About 1500 years ago, a particularly intense period of cultural exchange between the Chinese Tang Dynasty and Japan resulted in Japan eventually becoming an important repository of various aspects of Tang culture, including musical traditions. This album brings together folk songs and melodies from Japan and China that draw on ancient Tang instrumentation and song structures, prominently featuring ensemble leader and guzheng player Mao Ya–though on many tracks, the most prominent instrument is the shakuhachi, an end-blown bamboo flute. The melodies themselves tend to be simple and pentatonic, while the ornaments around them and the timbral articulations of them are deeply complex. The album is beautifully packaged in a casebound book with extensive liner notes, and would make a fine addition to any library collection. (Unfortunately, I can’t find any evidence that it’s available for purchase in the physical format that was sent to me–if that changes, I’ll update the information here.)


Faygo
Together
Fawaka Production (dist.
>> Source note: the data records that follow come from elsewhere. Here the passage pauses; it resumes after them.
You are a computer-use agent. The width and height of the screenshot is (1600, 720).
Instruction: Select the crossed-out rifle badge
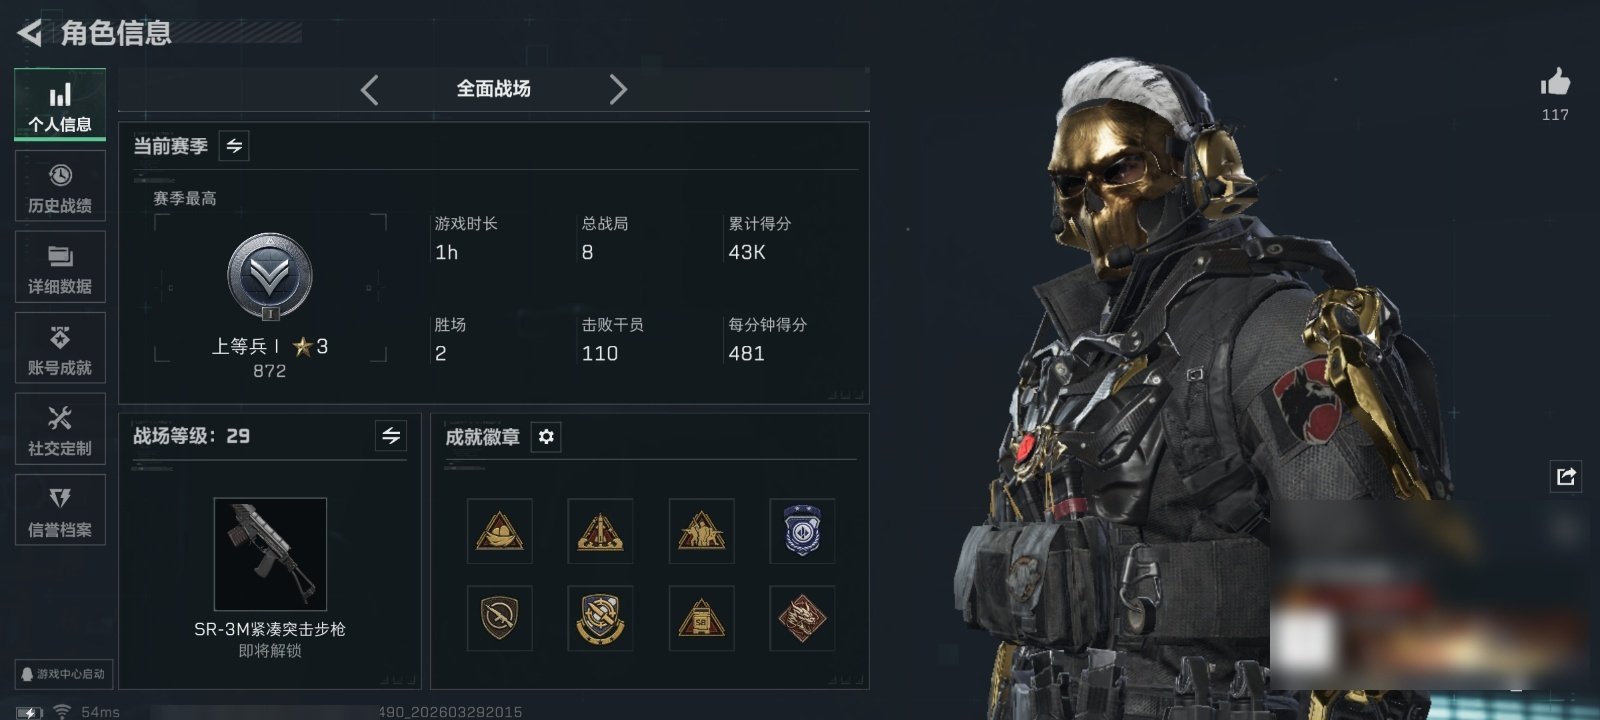(499, 618)
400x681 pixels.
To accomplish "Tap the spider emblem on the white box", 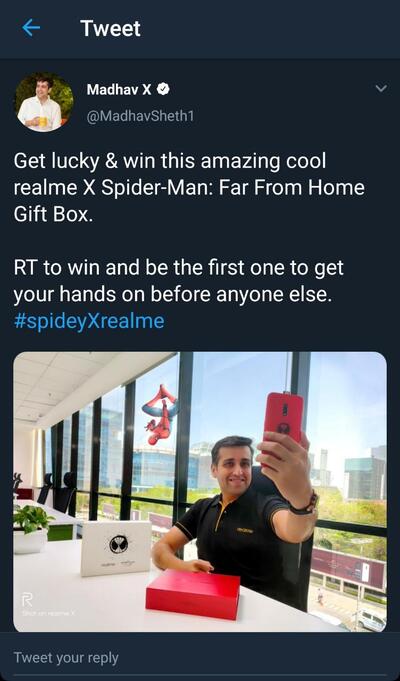I will [x=119, y=544].
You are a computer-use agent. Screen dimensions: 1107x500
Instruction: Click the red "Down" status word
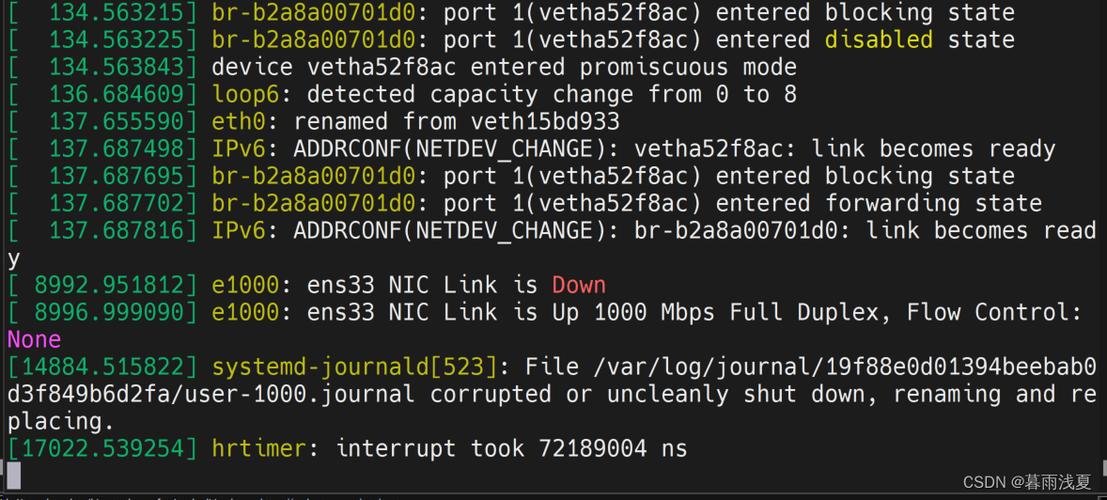tap(578, 285)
Inouïe)
FP-CD01

Clinton Fearon
History Say
Boogie Brown Productions/Baco
No cat. no.
Rick’s Pick

France may seem like an unlikely source for world-class roots reggae, but then again, a few years ago one might have said the same thing about Germany–and that country has now emerged as a major world center for the music. The first of these two recent releases features Faygo, a Rennes-based band whose sophomore effort delves deep into the classic roots-and-culture vibe (complete with a tight four-piece horn section) and explores themes of slavery, immigration, waste, and consumption. Lead vocalist Mister Roots sings in English, in a voice accented both by his French heritage and an adopted Jamaican patois; the songs are solid and the band is excellent. The second album, although it comes to us from a French label and production house, is actually by one of the real legends of Jamaican music: Clinton Fearon, who first achieved fame as bass player and vocalist with the Gladiators in the 1970s and 1980s and has had a reasonably successful career since then as a solo artist and as leader of the Boogie Brown Band. On History Say, he teams up with A-list friends like Mike Love (who contributes lush harmonies on “Mr. Pretender”) and African reggae great Alpha Blondy, delivering a set of songs that rival the best of his work from the 1970s. He sounds older, but in a good way, his voice tough and wizened like the roots of an ancient tree. The grooves are mostly dark, heavy, and ponderous, contrasting nicely with the soaring melodies, but there are also excursions into calypso and dub-funk. History Say is as fine a slice of modern roots reggae as you could ask for.